Andrew Carnegie and Dewey Decimal
The library where we and our classmates wrote our term papers and checked out books after the Saturday matinee still stands. It’s been repurposed and is now the Cultural Arts Center, refitted as an art gallery, exhibition hall and classrooms. The town has a new sprawling brick library. It’s carpeted, has copy and FAX machines, computers and wi-fi working space, head phones, computer games and children’s play area. Our old one was built of pink granite boulders, as many older buildings in our town were. A circular stairs that looked straight down, a mosaic skylight that highlighted the dust motes, and four Grecian columns adorned the entrance room. The wooden floors were polished with wear. Solid oak tables, uncomfortable chairs, and hundreds of little drawers with the dewey decimal card catalogues, and lots of encyclopediae filled the work area. It smelled like wood, varnish, books, dust and must.
Ours was a Carnegie Library.

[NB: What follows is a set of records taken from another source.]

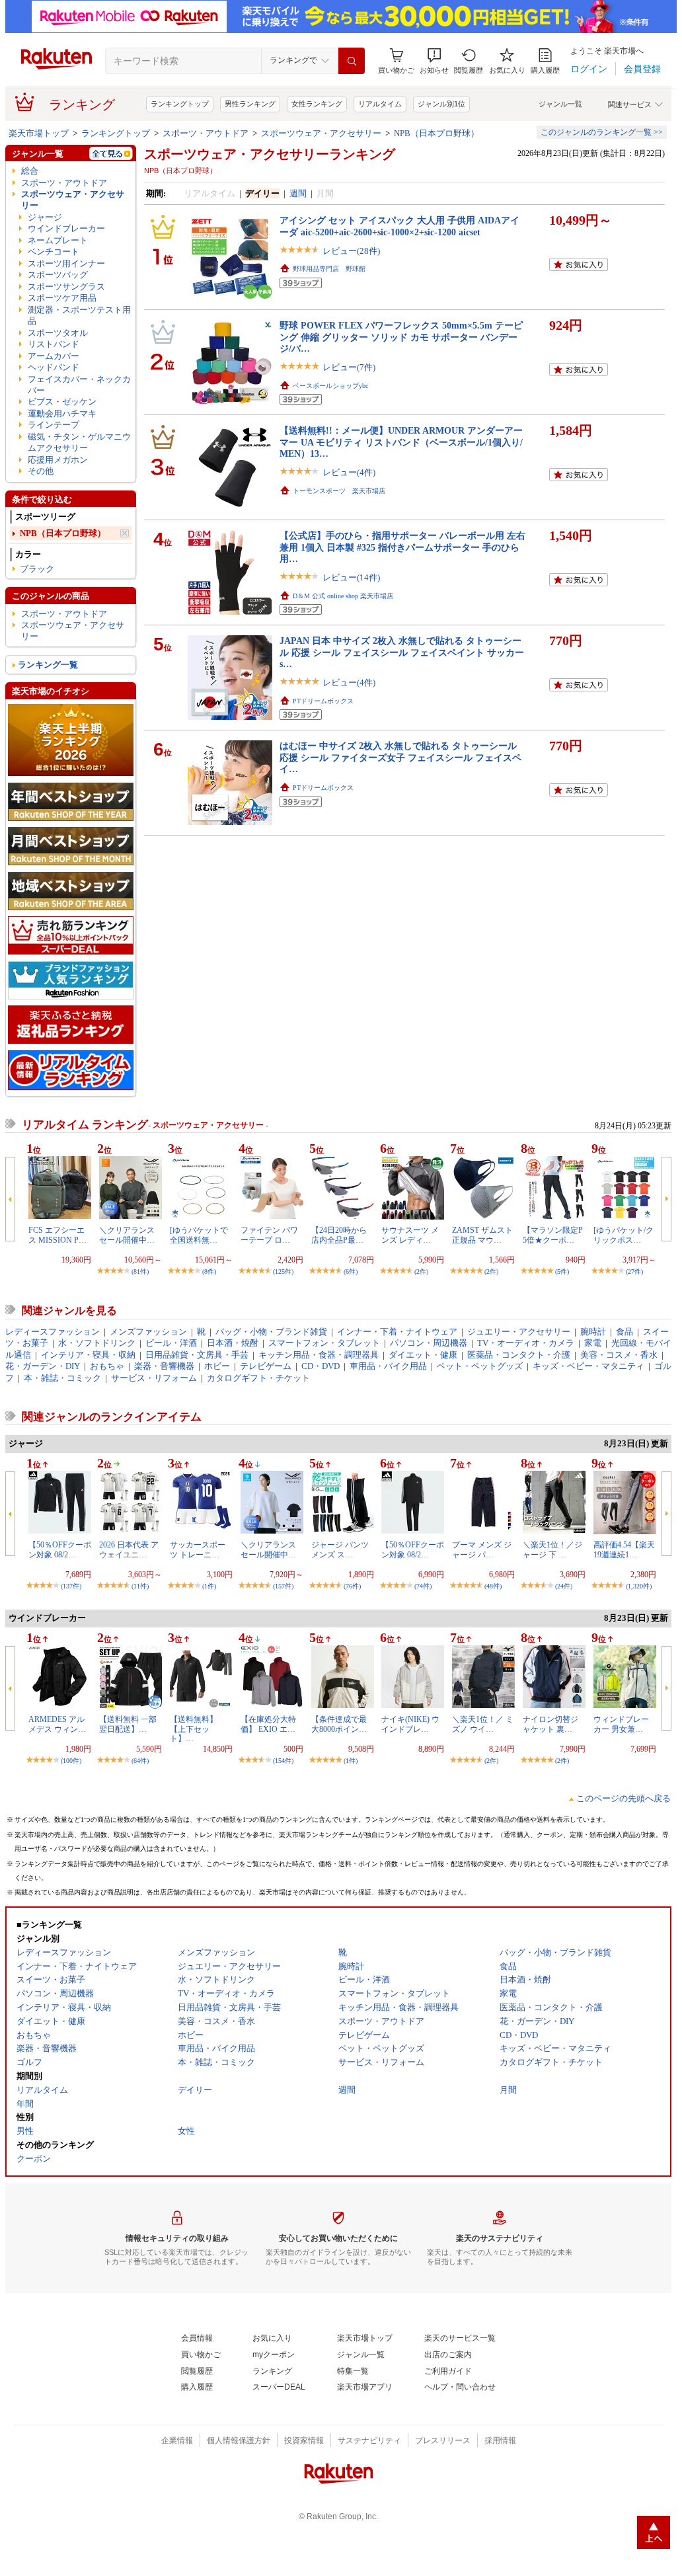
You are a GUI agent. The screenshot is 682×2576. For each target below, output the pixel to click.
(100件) (71, 1760)
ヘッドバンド (53, 367)
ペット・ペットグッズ (480, 1366)
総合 (29, 171)
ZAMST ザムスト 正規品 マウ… (482, 1235)
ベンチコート (53, 251)
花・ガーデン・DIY (42, 1366)
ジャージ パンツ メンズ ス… (340, 1549)
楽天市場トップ (39, 133)
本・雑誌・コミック (62, 1378)
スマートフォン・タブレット (324, 1343)
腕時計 (593, 1332)
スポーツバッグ (58, 275)
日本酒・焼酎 (232, 1343)
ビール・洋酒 (171, 1343)
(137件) (71, 1586)
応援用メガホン (58, 460)
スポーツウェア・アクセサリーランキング (269, 154)
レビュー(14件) (351, 577)
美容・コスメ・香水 (619, 1355)
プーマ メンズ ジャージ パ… (481, 1549)
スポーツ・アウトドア (205, 133)
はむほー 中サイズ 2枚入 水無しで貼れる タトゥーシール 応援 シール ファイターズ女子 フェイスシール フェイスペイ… (400, 757)
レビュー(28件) (351, 251)
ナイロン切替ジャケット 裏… (550, 1724)
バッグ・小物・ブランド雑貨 (271, 1332)
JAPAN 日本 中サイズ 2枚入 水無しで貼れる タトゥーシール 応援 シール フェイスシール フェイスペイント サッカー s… (402, 652)
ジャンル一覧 (560, 104)
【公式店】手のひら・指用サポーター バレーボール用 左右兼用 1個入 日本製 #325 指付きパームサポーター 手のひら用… (402, 547)
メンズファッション (148, 1332)
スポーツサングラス (66, 287)
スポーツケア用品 (62, 298)
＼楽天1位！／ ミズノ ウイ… (482, 1724)
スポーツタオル (58, 333)
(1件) (209, 1586)
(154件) (283, 1760)
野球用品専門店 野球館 (329, 268)
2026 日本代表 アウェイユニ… (129, 1549)
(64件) (140, 1760)
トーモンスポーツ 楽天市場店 (339, 490)
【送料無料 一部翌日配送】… (128, 1724)
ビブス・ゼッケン (62, 402)
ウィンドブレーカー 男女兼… (621, 1724)
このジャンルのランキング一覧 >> (602, 132)
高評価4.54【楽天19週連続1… (624, 1549)
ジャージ (45, 217)
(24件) (563, 1586)
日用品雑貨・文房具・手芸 (196, 1355)
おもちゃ (107, 1366)
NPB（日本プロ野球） (436, 133)
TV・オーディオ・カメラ (525, 1343)
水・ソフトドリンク (96, 1343)
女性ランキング (316, 104)
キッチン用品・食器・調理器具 (318, 1355)
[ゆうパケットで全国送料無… (199, 1235)
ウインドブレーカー (66, 228)
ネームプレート (58, 240)
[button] (434, 61)
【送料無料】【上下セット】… (193, 1729)
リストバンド (53, 344)
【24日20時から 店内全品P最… (339, 1235)
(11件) (140, 1586)
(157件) (283, 1586)
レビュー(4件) (348, 472)
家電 (592, 1343)
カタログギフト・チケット (258, 1378)
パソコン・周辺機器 (428, 1343)
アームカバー (53, 356)
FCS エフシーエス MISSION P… (57, 1235)
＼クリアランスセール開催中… (127, 1235)
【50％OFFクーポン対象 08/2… (59, 1549)
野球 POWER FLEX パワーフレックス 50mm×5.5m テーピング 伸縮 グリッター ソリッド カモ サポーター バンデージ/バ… (401, 337)
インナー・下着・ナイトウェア (397, 1332)
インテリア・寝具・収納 (88, 1355)
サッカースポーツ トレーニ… (197, 1549)
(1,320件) (639, 1586)
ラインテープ (53, 425)
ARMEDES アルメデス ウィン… (57, 1724)
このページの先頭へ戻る (623, 1798)
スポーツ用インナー (66, 263)
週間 (298, 193)
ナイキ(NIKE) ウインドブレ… (410, 1724)
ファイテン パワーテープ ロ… (269, 1235)
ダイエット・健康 (423, 1355)
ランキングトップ (180, 104)
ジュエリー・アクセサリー (518, 1332)
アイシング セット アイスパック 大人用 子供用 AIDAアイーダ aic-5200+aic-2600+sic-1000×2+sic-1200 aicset (399, 226)
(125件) (283, 1271)
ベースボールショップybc (330, 385)
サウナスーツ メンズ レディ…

There were 1,689 Carnegie Libraries in the U. S. built between 1883 and 1929, with money from Scottish-American businessman and philanthropist Andrew Carnegie. Carnegie believed in “giving to the industrious and ambitious; not those who need everything done for them, but those who, being most anxious and able to help themselves, deserve and will be benefited by help from others.” Ours was built in 1904.
The libraries were built in several unique styles: beaux arts, Italian renaissance, baroque, classical revival, Spanish colonial, and selected by the community. I don’t know what style ours is. Can anyone who knows such things tell from the photo? Typically the libraries were formal and simple. The doorways were prominent, with stairs, symbolizing a person’s elevation by learning. Outside the buildings a lamppost or lantern was present, symbolic of enlightenment. In many small American cities in the early 20th century the Carnegie library was the most imposing structure in the community.
It was here, at these large oak tables, beside the card catalogues that we cobbled together our term papers and checked out books for our book reports.
I visited both libraries when we were in town last week. We went to the new library to read our email and do business that couldn’t wait. I went to the old library to...well, to visit an old friend. My footsteps echoed and the heavy door shut loudly behind me. I looked up at the skylight and I looked down from the third floor. And I recognized it. Without realizing it, I’ve written about this library in one of my books, Waiting With Elmer. (Not yet published.) No wonder I saw it so clearly and wrote it so easily!
I’m so glad the old library has a new life and didn’t end up a pile of rubble under a wrecking ball. It’s a treasure.